It seemed to be a very quiet week inside the Federal Reserve.
The securities portfolio registered no significant changes and the reserve balances with Federal Reserve Banks hardly changed.
In the latest banking week, the new, higher effective Federal Funds rate rose, reflecting the latest decision of the Federal Open Market Committee.
The effective Federal Funds rate is now 4.58 percent. The “steps” keep growing.
The next FOMC meeting is scheduled for March 21 and 22.
Market expectations are for another 25 basis point rise in the Fed’s policy rate of interest.
The proxy for excess reserves in the commercial banking system, the line item on the Fed’s balance sheet, Reserve Balances with Federal Reserve Banks, hardly changed this past week.
But, since the middle of March 2022, the time when the Federal Reserve really began the fight against inflation, the “excess reserves” in the commercial banking system have fallen by about $860.0 billion.
Note, however, that commercial banks still retain more than $3.0 trillion in these “excess reserves.”
Commercial banks still have a lot of ammunition if they want to make loans to the private sector. And, there is some indication that banks are making plenty of loans as the Federal Reserve continues to try and tighten up on monetary policy.
The main tool the Federal Reserve is using to constrain the banking system is the reduction in the amount of securities the Fed is holding in its securities portfolio.
The center of the Fed’s program of quantitative tightening is the securities portfolio of the Federal Reserve.
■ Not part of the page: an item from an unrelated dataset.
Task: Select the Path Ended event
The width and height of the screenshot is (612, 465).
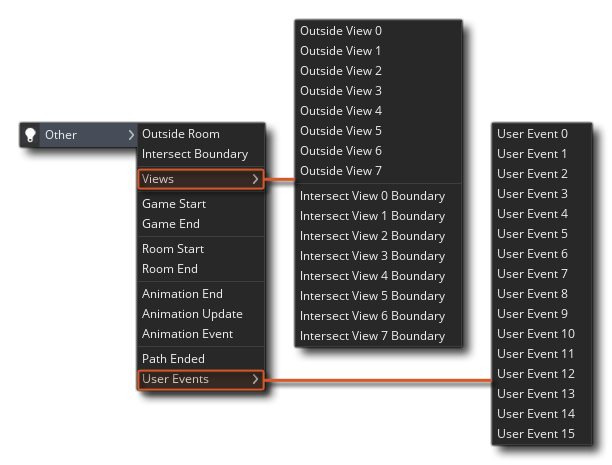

Since March 16, 2022, when the Federal Reserve began this program of quantitative tightening, the securities portfolio has been reduced by almost $510.0 billion.
In earlier discussions, Federal Reserve officials have indicated that they would like to reduce the securities portfolio this round by about $1.5 trillion, sometime in early 2024.
Whether or not they will accomplish this goal remains to be seen.
This is the picture of the Fed’s progress in reducing its securities portfolio.
The steady reduction in the securities portfolio is the essence of the quantitative tightening program. The securities portfolio declines in a relatively steady pace.
The question that dominates discussion about what the Federal Reserve is doing is about how long the Fed will continue to “stay on course” with this quantitative tightening program.
Many investors are betting that the Fed will “pivot” away from this policy stance in the near future.
Of course, we don’t know the answer to this particular question at this specific time.
But, the key to the policy is whether or not the Fed continues to allow securities to run out of its portfolio. The key, I will argue, is not about how high the Fed will raise the effective Federal Funds rate.
So, smart investors, I believe, should keep their eyes on how the Fed is managing its securities portfolio, not the specific level of the effective Federal Funds rate.
For now, it appears as if the Fed will just continue on, continuing on.
But, watch the weekly February numbers. Keep track of just what the Fed is doing with its balance sheet.